Il futuro dell’alimentazione sostenibile è l’acquacoltura. Ecco di cosa si tratta e le ripercussioni di questo sistema di allevamento ittico.
Pratica molto antica, l’acquacoltura negli ultimi anni è tornata alla ribalda, diffondendosi sempre più in tutto il mondo. Anzi sembra proprio rappresentare il futuro per un’alimentazione sostenibile. Si tratta di una tecnica di allevamento ittico volta a produrre organismi come pesci, molluschi e crostacei all’interno di ambienti delineati nonché tenuti sotto controllo dall’occhio umano.

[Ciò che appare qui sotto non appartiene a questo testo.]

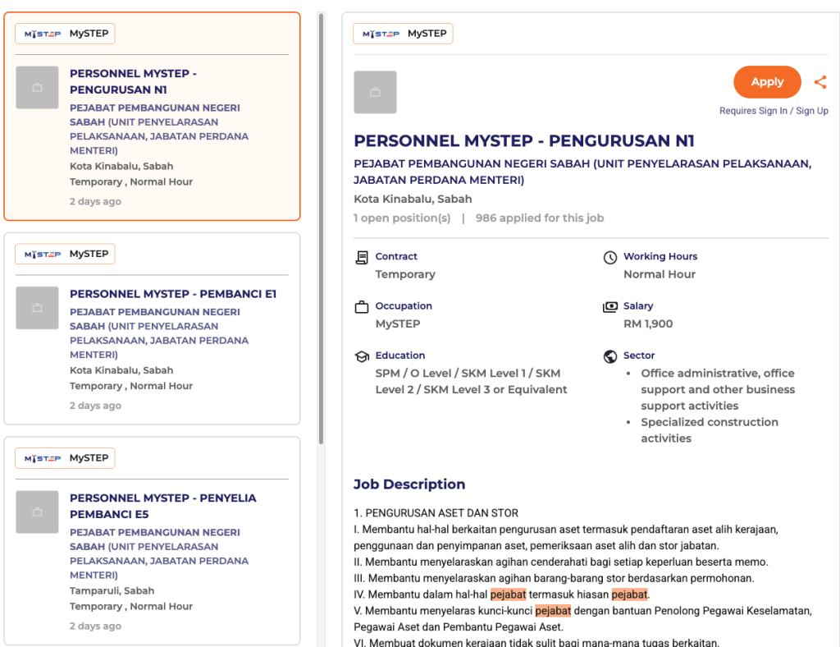This screenshot has height=647, width=840.
Task: Click the MyStep badge on the Pembanci E1 card
Action: point(65,255)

Lo svolgimento di questa tecnica può avvenire sia nelle acque salate, sia in quelle dolci e si distingue in due tipologie. Da un lato c’è l’acquacoltura estensiva che prevede come l’uomo semini gli organismi per poi controllarli, dall’altro lato quella intensiva che avviene quando vengono anche somministrati specifici mangimi per far crescere i pesci a un ritmo più serrato.

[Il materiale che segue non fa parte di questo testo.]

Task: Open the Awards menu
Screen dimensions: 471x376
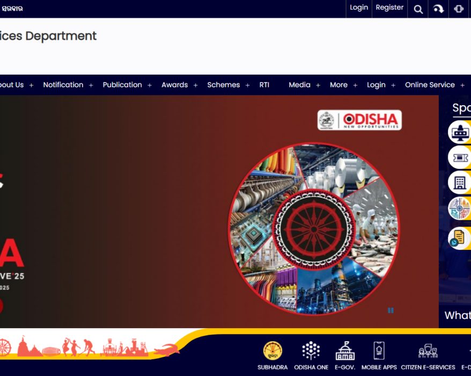Action: coord(179,85)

Per quanto riguarda l’Italia, l’acquacoltura è molto sviluppata con più di 800 impianti che danno vita a una produzione ittica pari a 140mila tonnellate annuali. Inoltre nel settore sono coinvolte circa 7500 persone dimostrando quanto questo comparto sia florido. Principalmente a livello italiano riguarda specie come spigola, orata, vongole, mitili e veraci e si concentra in Emilia Romagna e Veneto.
La sfida più grande nel futuro per l’acquacoltura, metodo sempre più diffuso, sarà riuscire a soddisfare l’immensa domanda di prodotti ittici, cresciuta a dismisura negli ultimi anni.
Secondo alcune proiezioni il divario tra l’offerta e la domanda di questi prodotti potrebbe ulteriormente crescere nel prossimo futuro. Per risolvere questa situazione potranno essere messe in campo soluzioni come dare vita ad allevamenti di frutti di mare sulla terra ferma oppure offshore. Si parla di acquacoltura rigenerativa: questa potrebbe essere quindi la svolta per riuscire ad aumentare la produzione dei frutti di mare.
Usata in particolare per ostriche, cozze, vongole e alghe, l’acquacoltura rigenerativa non solo permetterà di aumentare la produzione, ma lo farà donando benefici agli ecosistemi: per esempio riesce a permettere il filtraggio dell’acqua. In ogni caso sarà necessario evitare qualsiasi pratica intensiva anche nell’acqua che non fa che minare i mari, mettendo in forte rischio la biodiversità oltre che portare a spostamenti in massa delle specie autoctone.